Is this considered exposure?

  1. I had an HIV patient who's new dialysis catheter bled out all afternoon. We held pressure for 2 hours until we could get FFP's in him.. Well anyways one of the nurses got some blood on her shirt and a little bit on her arm. She had no open sores or areas of dry skin of any kind. She promptly washed up and cleaned her shirt with virex... Should this be written up as an exposure? What would u do if it happened to you?

    Tiger
    •  
  2. 13 Comments

  3. by   PageRespiratory!
    Technically speaking, intact skin is considered an effective barrier. However different institutions have differnent definitions of "exposure". You might want to check your employers policy. I feel its better to be safe than sorry.
  4. by   TazziRN
    I would not consider that an exposure but the facility might have a different definition.
  5. by   flightnurse2b
    i would check with your nursing supervisor... i think it would be better to fill out an incident report just to be safe...
  6. by   EmmaG
    Quote from allison2008
    i would check with your nursing supervisor... i think it would be better to fill out an incident report just to be safe...
    I think one should be filed. If it turns out to be unnecessary, no harm done... but if it isn't filed and something does come of this at some point down the line, she'll have no record of the exposure and probably no coverage under WC if any treatment or followup is needed.
  7. by   ElvishDNP
    I had nearly the exact same thing happen to me as a newbie. I had a pt whose AV access ruptured (it was abscessed and to be repaired in the AM) who had HIV. I ran in and without thinking about it slammed my bare hand down on top of his bleeding arm. The pt (very sweet guy) yelled at me & told me to go put on some gloves while he held pressure.
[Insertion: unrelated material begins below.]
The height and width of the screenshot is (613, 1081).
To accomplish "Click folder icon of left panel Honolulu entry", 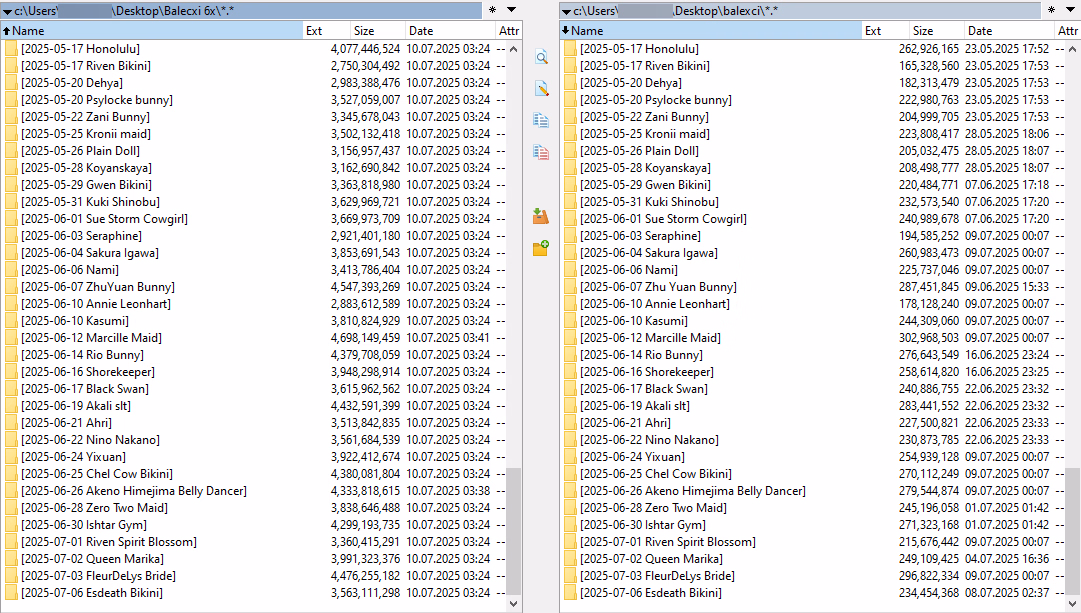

    I filed an incident report but OH at that facility didn't consider it an exposure. I'd still file a report if there's any doubt. My skin was intact and everything was fine.
  8. by   Xbox Live Addict
    At my work, exposure is gauged in terms of "source" (whether the source of the blood/fluids was known to be negative, positive, or unknown test status) and "port of entry." In order to be a high-risk exposure incident, both the source and the port of entry have to be high-risk. If either one is low-risk, it is a low risk exposure. Check with your facility's official policies, and err conservatively if you have any doubts.

    Low-risk source - known negative test status
    High-risk source - known positive test status or unknown test status.

    Low risk port-of-entry - intact skin
    High-risk port of entry - mucous membranes, eyes, breaks in skin
  9. by   TrudyRN
    File an IR, keep a copy. They tend to get "lost". What if she gets sick later? They'll try to deny her WComp claim for her not filing an IR.
  10. by   tvccrn
    How does she know her skin is intact? She's a nurse and most nurses I know have dry skin to some degree. She may think her skin in OK, but there may be microopenings that she isn't aware of. To be safe, I would treat it as an exposure, that way she is covered in the future should something come up.

    tvccrn
  11. by   antidote
    You should: ask your nursing supervisor

    I would: file this as exposure. As a poster said above, we can't be too safe about micro-openings in the skin or something she wasn't aware of. Perhaps she just said that so no one would be worried about it and move on? I would have this filed as exposure and be sure to keep a copy.
  12. by   classicdame
    complete a variance report. If nothing else the process for preventing such an occurance ought to be reviewed. Better to be safe than sorry.
  13. by   GeauxNursing
    question for OP: bleeding out around the cath? like where it was inserted? you dont mean out the ports, right? makes me think of LifeSites. does anyone remember these? surgically placed ports into the chest for dialysis access? You punch the needles through the skin til they "click" into place in the LifeSite. i think they were banned or, they stopped making 'em. anyhoo, one pt just started bleeding out of his/her sites one day, I mean BLEEEEEDING. couldn't stop it. gauze after gauze after gauze. it was really scary. he/she finally clotted up after about 20 minutes. now has a graft in their chest. the COOLEST thing to stick. ever.
    i digressed. oops.
  14. by   traumaRUs
    To the OP - definitely do an incident report but don't worry about it.

    Jorisu - yes, I actually have three pts with LIfe-Sites- all have been on dialysis for >8 years and all are in sad shape. However, they work, so we use them. They are also folks who have no other chance for access.